We analyzed data from the nationwide PA registry in Japan. Patients were assigned to adrenalectomy (n=419) and mineralocorticoid receptor (MR) antagonist (n=674) groups. We assessed associations between changes in BP, plasma renin activity and aldosterone levels, and eGFR after treatment for both groups.
Reduction in eGFR after treatment was greater in the surgical compared to MR antagonist treatment group (median -11.0; 95% CI, -12.2 to -9.8 ml/min/1.73 m2 vs. -3.5; 95% CI, -4.3 to -2.7 ml/min/1.73 m2; p <0.001).

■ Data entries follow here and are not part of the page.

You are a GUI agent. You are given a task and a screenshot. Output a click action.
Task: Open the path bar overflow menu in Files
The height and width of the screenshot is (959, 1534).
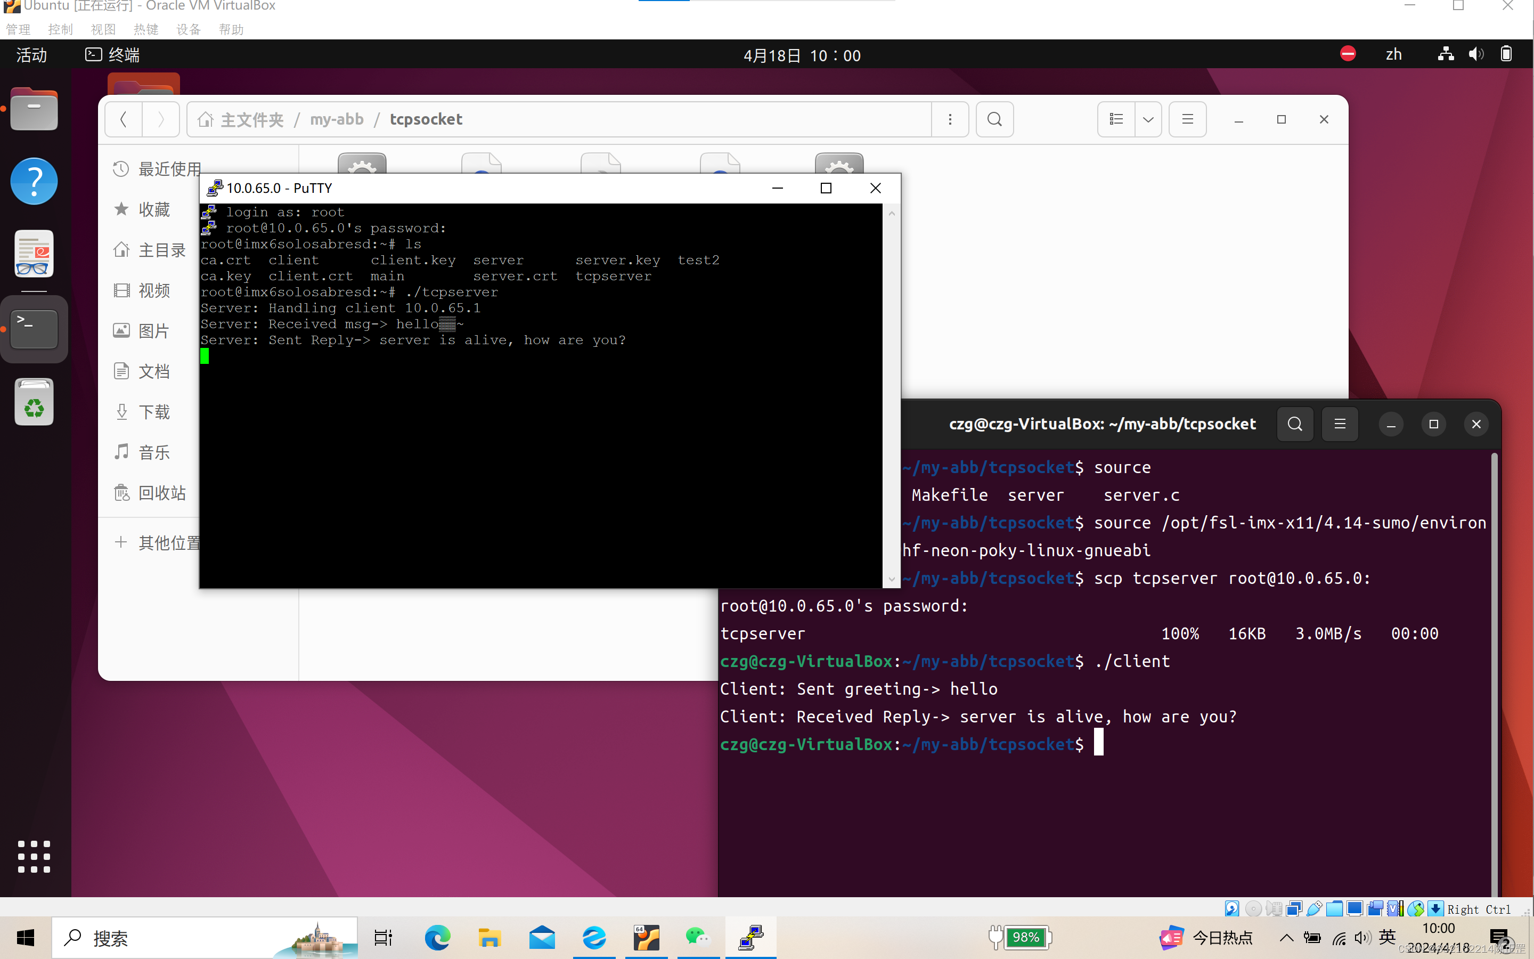950,119
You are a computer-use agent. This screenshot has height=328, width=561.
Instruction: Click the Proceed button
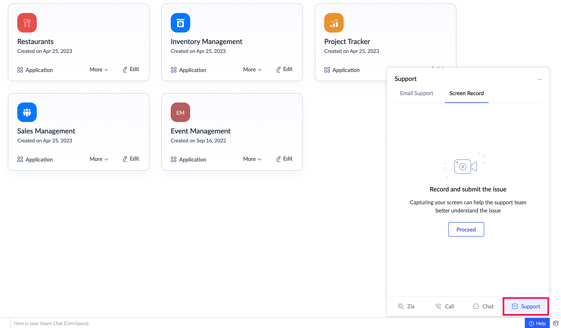pos(466,229)
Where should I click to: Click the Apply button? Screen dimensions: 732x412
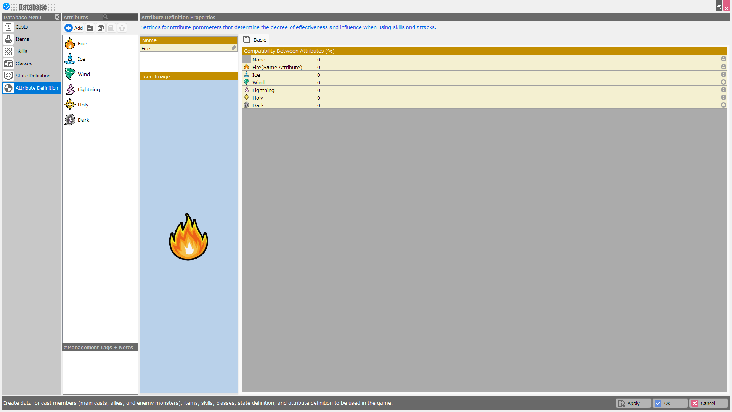pos(633,403)
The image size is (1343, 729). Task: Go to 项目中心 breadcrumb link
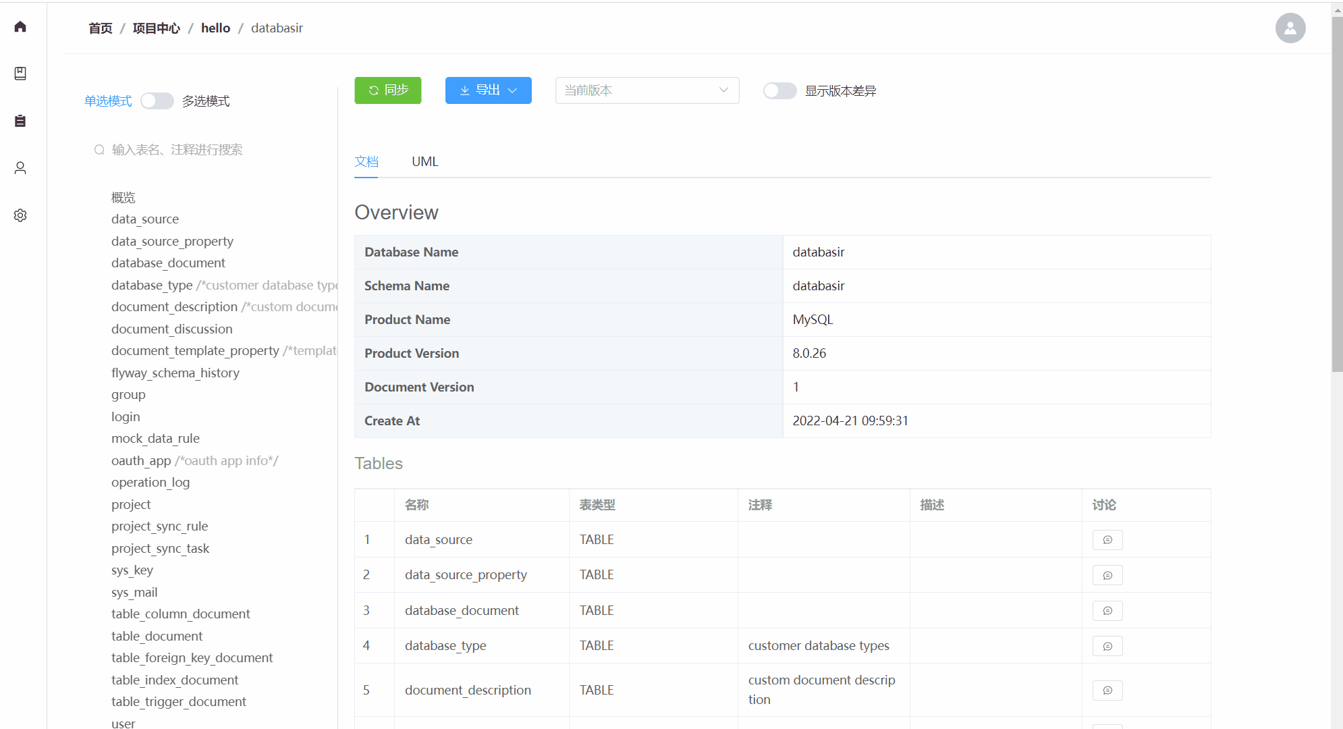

In a multivariable linear regression, the adjusted betas (95% confidence interval) for change in eGFR after treatment for each standard deviation higher level of plasma renin activity and aldosterone were -2.12 (-4.10, -0.14) and 2.41 (1.20, 3.62) ml/min/1.73 m2, respectively, in the adrenalectomy group, and -0.65 (-1.28, -0.02) and –0.64 (-2.04, 0.76) ml/min/1.73 m2, respectively, in the MR antagonist group. Plasma renin activity Change in mean arterial pressure after treatment was not associated with change in eGFR in either group.
Changes in plasma renin activity and aldosterone levels but not BP, after treatment for PA were associated with greater reductions in eGFR. Post-treatment improvements in glomerular hyperfiltration may be attributable to suppressed MR activity within the kidneys, not to reductions in systemic blood pressure. It is important for clinicains not only to treat PA, but also to confirm adequate suppressed MR activity after treatment for correction of glomerular hyperfiltration.